**Exercise description**
Print out the records in full, keeping each word unchanged.

**Available records**
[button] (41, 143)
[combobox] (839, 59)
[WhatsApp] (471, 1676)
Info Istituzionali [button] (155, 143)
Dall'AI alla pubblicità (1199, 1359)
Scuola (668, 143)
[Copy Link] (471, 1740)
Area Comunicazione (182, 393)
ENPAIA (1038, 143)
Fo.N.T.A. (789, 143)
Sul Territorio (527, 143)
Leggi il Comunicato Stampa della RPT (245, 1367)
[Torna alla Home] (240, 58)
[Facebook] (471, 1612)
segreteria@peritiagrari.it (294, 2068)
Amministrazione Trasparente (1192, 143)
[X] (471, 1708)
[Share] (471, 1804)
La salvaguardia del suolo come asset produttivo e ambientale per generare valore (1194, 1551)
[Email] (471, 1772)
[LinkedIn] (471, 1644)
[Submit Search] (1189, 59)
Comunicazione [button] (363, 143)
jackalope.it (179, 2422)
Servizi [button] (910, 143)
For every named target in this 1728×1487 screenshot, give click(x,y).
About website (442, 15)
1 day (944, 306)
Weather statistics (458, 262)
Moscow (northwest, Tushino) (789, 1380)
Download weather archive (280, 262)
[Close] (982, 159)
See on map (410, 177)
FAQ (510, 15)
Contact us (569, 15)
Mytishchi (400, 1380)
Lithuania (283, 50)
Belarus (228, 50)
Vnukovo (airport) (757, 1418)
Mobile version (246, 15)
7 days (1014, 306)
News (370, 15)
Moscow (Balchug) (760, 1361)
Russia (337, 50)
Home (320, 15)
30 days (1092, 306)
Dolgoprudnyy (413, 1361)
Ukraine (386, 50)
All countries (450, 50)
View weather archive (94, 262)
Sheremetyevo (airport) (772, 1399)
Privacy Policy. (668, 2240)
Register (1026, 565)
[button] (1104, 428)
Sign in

**Task result**
[button] (41, 143)
[combobox] (839, 59)
[WhatsApp] (471, 1676)
Info Istituzionali [button] (155, 143)
Dall'AI alla pubblicità (1199, 1359)
Scuola (668, 143)
[Copy Link] (471, 1740)
Area Comunicazione (182, 393)
ENPAIA (1038, 143)
Fo.N.T.A. (789, 143)
Sul Territorio (527, 143)
Leggi il Comunicato Stampa della RPT (245, 1367)
[Torna alla Home] (240, 58)
[Facebook] (471, 1612)
segreteria@peritiagrari.it (294, 2068)
Amministrazione Trasparente (1192, 143)
[X] (471, 1708)
[Share] (471, 1804)
La salvaguardia del suolo come asset produttivo e ambientale per generare valore (1194, 1551)
[Email] (471, 1772)
[LinkedIn] (471, 1644)
[Submit Search] (1189, 59)
Comunicazione [button] (363, 143)
jackalope.it (179, 2422)
Servizi [button] (910, 143)
For every named target in this 1728×1487 screenshot, give click(x,y).
About website (442, 15)
1 day (944, 306)
Weather statistics (458, 262)
Moscow (northwest, Tushino) (789, 1380)
Download weather archive (280, 262)
[Close] (982, 159)
See on map (410, 177)
FAQ (510, 15)
Contact us (569, 15)
Mytishchi (400, 1380)
Lithuania (283, 50)
Belarus (228, 50)
Vnukovo (airport) (757, 1418)
Mobile version (246, 15)
7 days (1014, 306)
News (370, 15)
Moscow (Balchug) (760, 1361)
Russia (337, 50)
Home (320, 15)
30 days (1092, 306)
Dolgoprudnyy (413, 1361)
Ukraine (386, 50)
All countries (450, 50)
View weather archive (94, 262)
Sheremetyevo (airport) (772, 1399)
Privacy Policy. (668, 2240)
Register (1026, 565)
[button] (1104, 428)
Sign in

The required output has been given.